──────── Reading text

The circular is addressed to financial service providers supervised by FINMA or a supervisory organisation and creates transparency regarding FINMA’s practice relating to selected aspects of rules of conduct  under FinSA/FinSO

 

FINMA’s public consultation on the draft circular ends on 15 July 2024. This approach aims to incorporate feedback for effective and practical implementation of the new circular.

Clarification of Financial Services

The circular provides more precise criteria to distinguish corporate finance activities from financial services. The distinction will now be based on the client’s objective: services will be considered financial if they aim at investment or hedging purposes, while those with industrial, strategic, or entrepreneurial objectives will be classified as corporate finance activities.

This clarification aims to reduce ambiguities and ensure better application of Article 3 para 3 lit. a to c FinSO, according to which (i) the provision of advice on corporate finance and M&A matters, (ii) the placement of financial instruments with or without a firm commitment and (iii) financing in connection with the services listed under (i) and (ii) are not deemed to be financial services within the meaning of the FinSA.

The services listed in Art. 3 para 3 lit. a to c FinSO would fall within the scope of the FinSA if they are provided to clients acting as investors as opposed to the company, its shareholders or an issuer of securities. In particular, buy-side M&A advisory services could therefore qualify as financial services in the scope of the FinSA if the clients are considering the transaction primarily for investment purposes.

Similarly, the services of a crowd funding platform that helps public limited companies (their shareholders) to raise funds and place shares as part of a company foundation, capital increase or transformation can be considered financial services when they relate to the relationship between the platform operators and the purchasers of the shares issued through the platform.

Duty of Information

FINMA emphasizes increased transparency regarding the nature of financial services provided. Advisors must clearly indicate whether their advice pertains to the entire portfolio or specific transactions, in accordance with Article 8 FinSA.

────────────────
──────── Working data

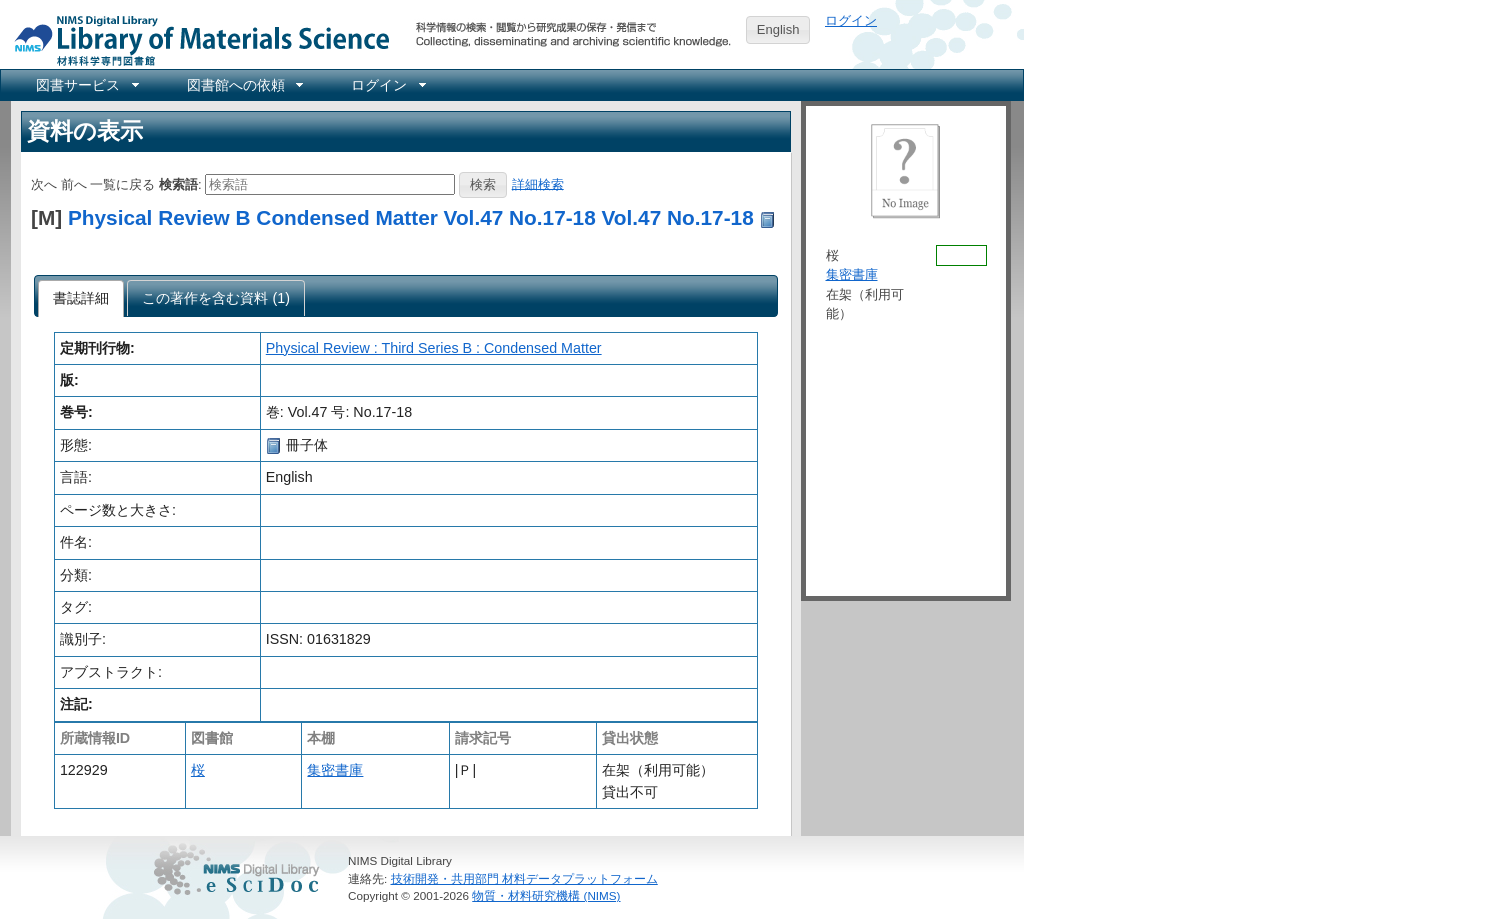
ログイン (851, 20)
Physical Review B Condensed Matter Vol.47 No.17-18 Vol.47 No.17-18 (411, 217)
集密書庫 (335, 770)
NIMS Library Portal (196, 39)
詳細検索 (538, 183)
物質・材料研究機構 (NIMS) (546, 895)
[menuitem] (86, 85)
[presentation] (81, 299)
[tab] (81, 299)
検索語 (178, 183)
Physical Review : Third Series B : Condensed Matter (434, 348)
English (778, 29)
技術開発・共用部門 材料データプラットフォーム (524, 878)
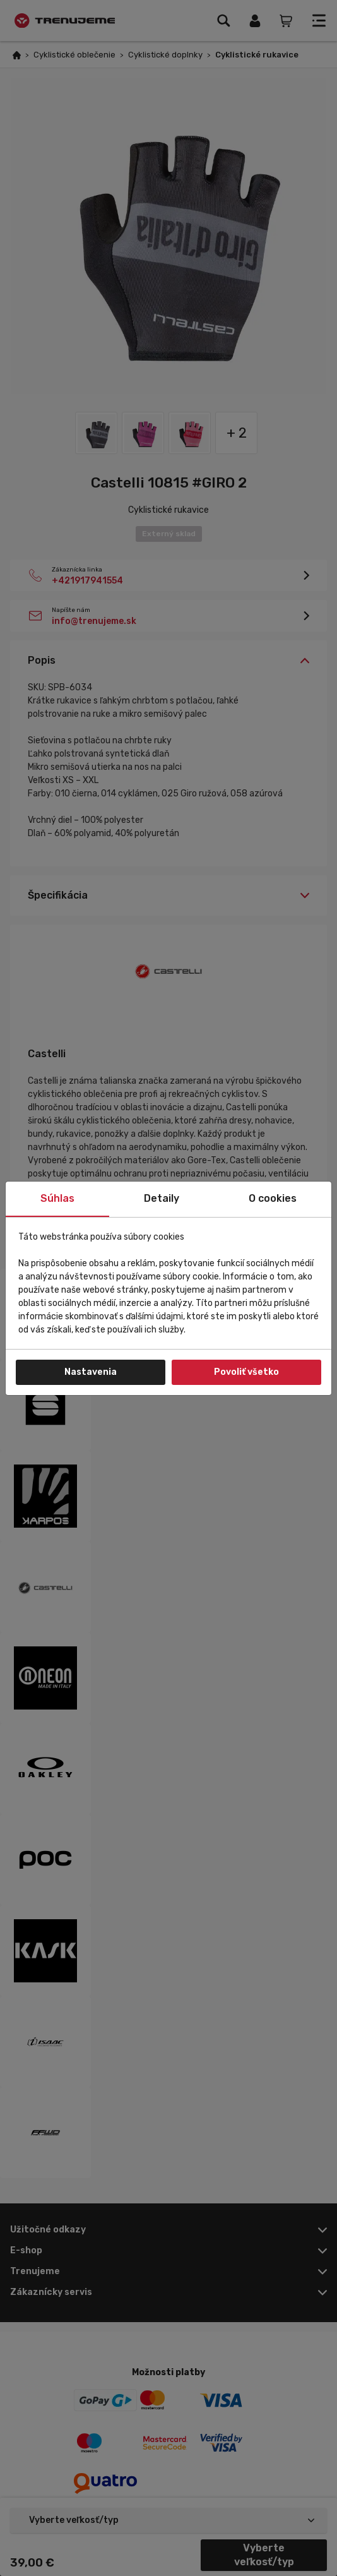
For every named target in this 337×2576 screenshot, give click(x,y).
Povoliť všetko (246, 1372)
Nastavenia (90, 1372)
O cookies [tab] (273, 1198)
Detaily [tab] (161, 1198)
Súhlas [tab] (57, 1198)
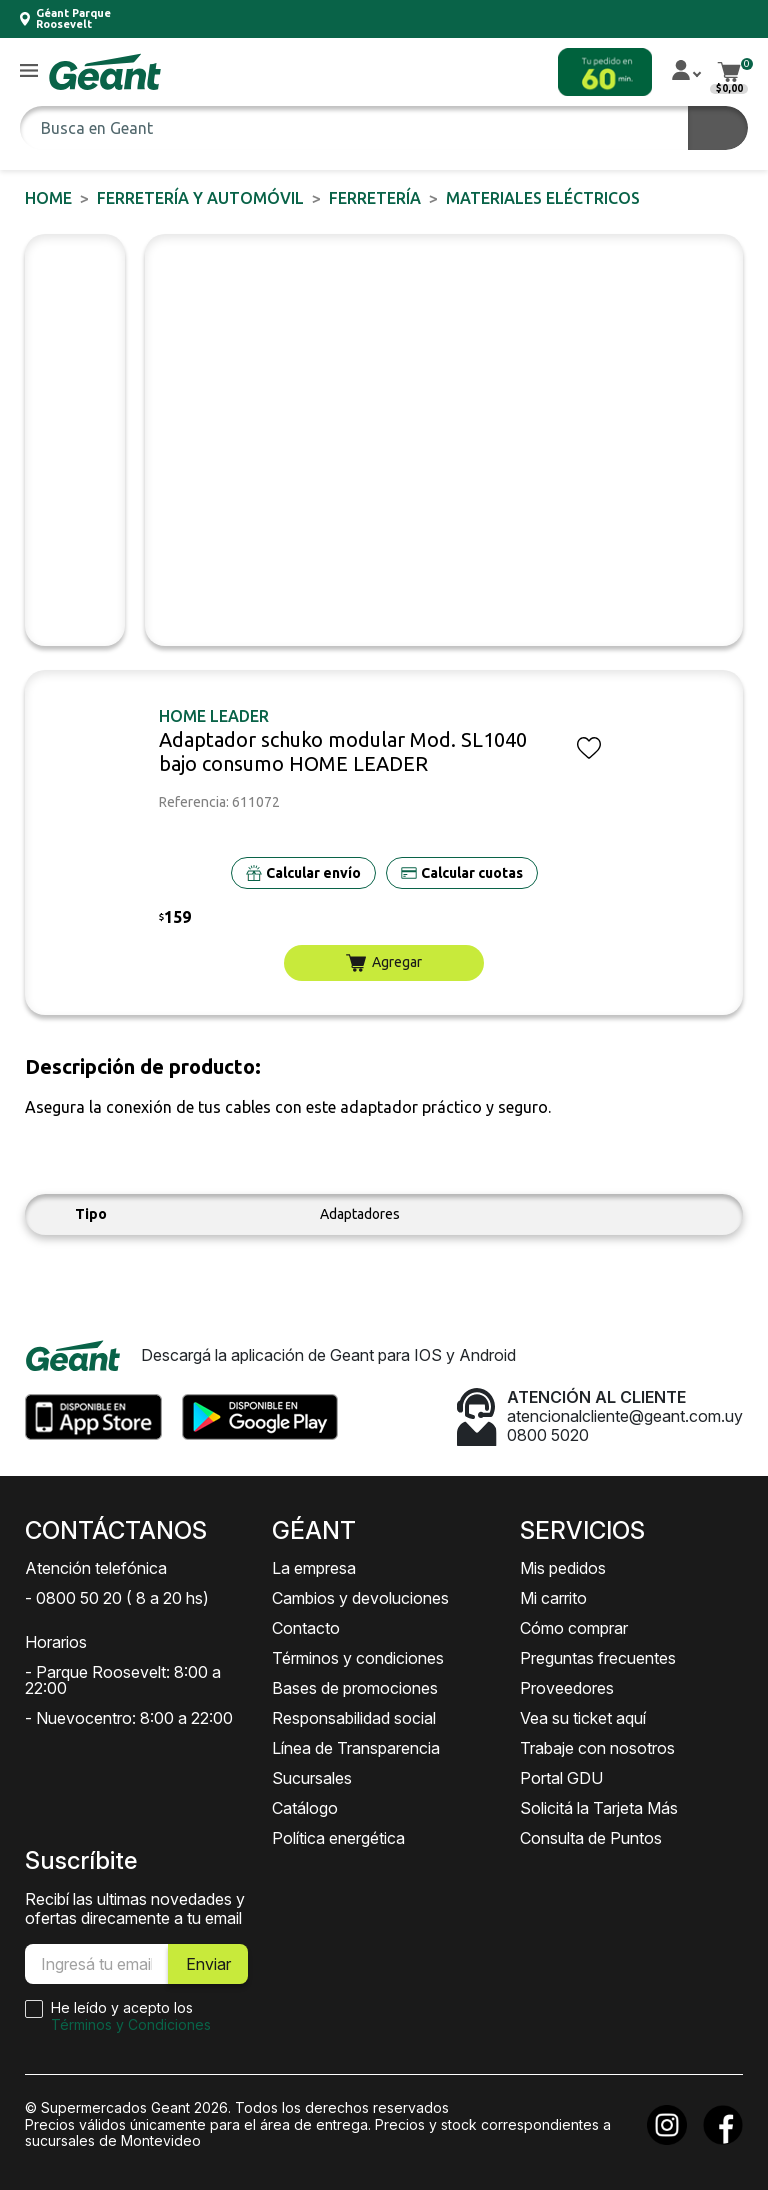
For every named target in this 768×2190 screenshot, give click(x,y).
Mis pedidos (563, 1568)
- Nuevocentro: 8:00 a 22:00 (129, 1718)
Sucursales (312, 1778)
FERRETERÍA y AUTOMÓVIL (200, 198)
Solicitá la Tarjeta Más (599, 1808)
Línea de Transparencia (356, 1748)
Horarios (56, 1642)
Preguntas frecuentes (598, 1658)
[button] (29, 71)
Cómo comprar (574, 1628)
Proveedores (567, 1688)
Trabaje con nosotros (597, 1748)
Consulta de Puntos (591, 1838)
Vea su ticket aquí (583, 1718)
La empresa (314, 1568)
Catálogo (305, 1808)
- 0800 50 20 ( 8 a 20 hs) (117, 1598)
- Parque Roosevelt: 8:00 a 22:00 (123, 1680)
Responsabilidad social (354, 1718)
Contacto (306, 1628)
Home (48, 198)
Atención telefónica (96, 1568)
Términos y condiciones (358, 1658)
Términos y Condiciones (131, 2024)
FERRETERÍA (375, 198)
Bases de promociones (355, 1688)
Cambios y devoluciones (360, 1598)
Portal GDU (561, 1778)
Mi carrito (553, 1598)
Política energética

────────────────

**Problems to solve:**
A: Copy out the passage on FINMA's draft circular word for word and in full.
B: In the records, begin at the line that contains "詳細検索 (538, 183)" and continue through the line that contains "Portal GDU (561, 1778)". Output only those lines as a numbered list, skipping blank lines and leaving out the pictures.

**Answers given:**
A:
The circular is addressed to financial service providers supervised by FINMA or a supervisory organisation and creates transparency regarding FINMA’s practice relating to selected aspects of rules of conduct  under FinSA/FinSO

 

FINMA’s public consultation on the draft circular ends on 15 July 2024. This approach aims to incorporate feedback for effective and practical implementation of the new circular.

Clarification of Financial Services

The circular provides more precise criteria to distinguish corporate finance activities from financial services. The distinction will now be based on the client’s objective: services will be considered financial if they aim at investment or hedging purposes, while those with industrial, strategic, or entrepreneurial objectives will be classified as corporate finance activities.

This clarification aims to reduce ambiguities and ensure better application of Article 3 para 3 lit. a to c FinSO, according to which (i) the provision of advice on corporate finance and M&A matters, (ii) the placement of financial instruments with or without a firm commitment and (iii) financing in connection with the services listed under (i) and (ii) are not deemed to be financial services within the meaning of the FinSA.

The services listed in Art. 3 para 3 lit. a to c FinSO would fall within the scope of the FinSA if they are provided to clients acting as investors as opposed to the company, its shareholders or an issuer of securities. In particular, buy-side M&A advisory services could therefore qualify as financial services in the scope of the FinSA if the clients are considering the transaction primarily for investment purposes.

Similarly, the services of a crowd funding platform that helps public limited companies (their shareholders) to raise funds and place shares as part of a company foundation, capital increase or transformation can be considered financial services when they relate to the relationship between the platform operators and the purchasers of the shares issued through the platform.

Duty of Information

FINMA emphasizes increased transparency regarding the nature of financial services provided. Advisors must clearly indicate whether their advice pertains to the entire portfolio or specific transactions, in accordance with Article 8 FinSA.

B:
1. 詳細検索 (538, 183)
2. 物質・材料研究機構 (NIMS) (546, 895)
3. [menuitem] (86, 85)
4. [presentation] (81, 299)
5. [tab] (81, 299)
6. 検索語 (178, 183)
7. Physical Review : Third Series B : Condensed Matter (434, 348)
8. English (778, 29)
9. 技術開発・共用部門 材料データプラットフォーム (524, 878)
10. For every named target in this 337×2576 screenshot, give click(x,y).
11. Povoliť všetko (246, 1372)
12. Nastavenia (90, 1372)
13. O cookies [tab] (273, 1198)
14. Detaily [tab] (161, 1198)
15. Súhlas [tab] (57, 1198)
16. For every named target in this 768×2190 screenshot, give click(x,y).
17. Mis pedidos (563, 1568)
18. - Nuevocentro: 8:00 a 22:00 (129, 1718)
19. Sucursales (312, 1778)
20. FERRETERÍA y AUTOMÓVIL (200, 198)
21. Solicitá la Tarjeta Más (599, 1808)
22. Línea de Transparencia (356, 1748)
23. Horarios (56, 1642)
24. Preguntas frecuentes (598, 1658)
25. [button] (29, 71)
26. Cómo comprar (574, 1628)
27. Proveedores (567, 1688)
28. Trabaje con nosotros (597, 1748)
29. Consulta de Puntos (591, 1838)
30. Vea su ticket aquí (583, 1718)
31. La empresa (314, 1568)
32. Catálogo (305, 1808)
33. - 0800 50 20 ( 8 a 20 hs) (117, 1598)
34. - Parque Roosevelt: 8:00 a 22:00 (123, 1680)
35. Responsabilidad social (354, 1718)
36. Contacto (306, 1628)
37. Home (48, 198)
38. Atención telefónica (96, 1568)
39. Términos y condiciones (358, 1658)
40. Términos y Condiciones (131, 2024)
41. FERRETERÍA (375, 198)
42. Bases de promociones (355, 1688)
43. Cambios y devoluciones (360, 1598)
44. Portal GDU (561, 1778)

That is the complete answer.